MALLANO, Acting P. J.
Oscar Munoz, Jr., appeals from the judgment entered following a jury trial in which he was convicted of second degree murder with the use of a knife. He contends that the jury was improperly instructed on voluntary manslaughter and that the trial court prejudicially erred by instructing under CALJIC No. 2.62. We affirm.
BACKGROUND
Shortly after midnight on January 12, 2005, defendant stabbed Jim Kwok to death at the gas station and convenience store on Firestone Boulevard in South Gate where Kwok worked. Witnesses to the event heard screaming and saw the two men struggling near the gas pumps. One of the witnesses, who saw Kwok on the ground and defendant standing over him, told defendant to leave Kwok alone. Kwok then got up and walked toward the witness, but defendant grabbed Kwok from behind and stabbed him in the chest multiple times. Defendant next released Kwok, who went inside the convenience store of the station. Other witnesses saw defendant flee from the area; they summoned the police. Officers found Kwok inside the convenience store, bleeding and gasping for breath. Blood was found near the gas pumps of the station as well as inside the convenience store.
At a time not specified in the record, Kwok expired from his wounds. An autopsy established that Kwok had sustained 11 stab wounds, three to five of which would have been independently fatal.
Investigation led to defendant and revealed the murder weapon, a knife, inside a trash can near defendant’s home. A security tape showed that as Kwok was closing the convenience store, defendant entered the store and went to the restroom. When defendant came out of the restroom, Kwok unlocked the door to let defendant out, and Kwok handed defendant a bag of chips and spoke with him, whereupon defendant attacked Kwok.
Defendant testified in his own behalf. He stated that he was 16-years-old, lived with his family near the gas station, and was acquainted with Kwok, having made purchases from the convenience store. About a month before the stabbing, Kwok confronted defendant about money that defendant owed for some chips. At that time, Kwok tried to ram defendant with a shopping cart and spat on him. Also, as defendant walked away from the store, Kwok drove his car close to defendant.

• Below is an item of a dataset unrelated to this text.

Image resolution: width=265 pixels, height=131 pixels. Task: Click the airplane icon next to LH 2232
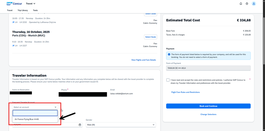[x=14, y=22]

On the day of the incident, defendant was drunk and went to the store to buy chewing gum. When defendant entered the store, Kwok asked for $1 that defendant owed for the chips. Defendant bought a pack of gum, and Kwok told defendant he had better come back with the money owed or Kwok would shoot him, stating that he had a gun behind the counter. Defendant went home and got a dollar to pay Kwok. Defendant then returned to the store.

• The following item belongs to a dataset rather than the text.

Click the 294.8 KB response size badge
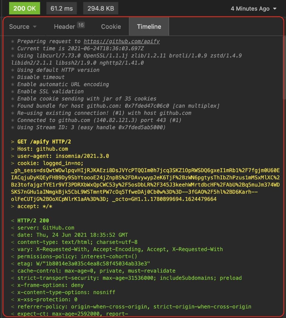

Once inside the store, Kwok threatened defendant and called him a “beaner.” This upset defendant, who hit Kwok. Kwok ran out of the store and defendant followed. The two exchanged punches and defendant thought he saw the handle of a gun in Kwok’s pocket. Defendant then took out a kitchen knife he had been carrying to protect himself because he had been assaulted a couple of months before. Defendant started swinging the knife at Kwok. As the struggle continued, Kwok threatened to kill defendant and reached for what defendant thought was a gun. Defendant again stabbed Kwok and ran into the convenience store. Kwok followed him inside the store, after which defendant went home.
Defendant continued that he did not want to kill Kwok, but just wanted him to leave defendant alone. He did not know that Kwok had died until the police came for him.
In rebuttal, an officer who interviewed defendant the day after the stabbing testified that defendant did not mention that he thought he had seen a gun. A search of the gas station area did not yield a gun.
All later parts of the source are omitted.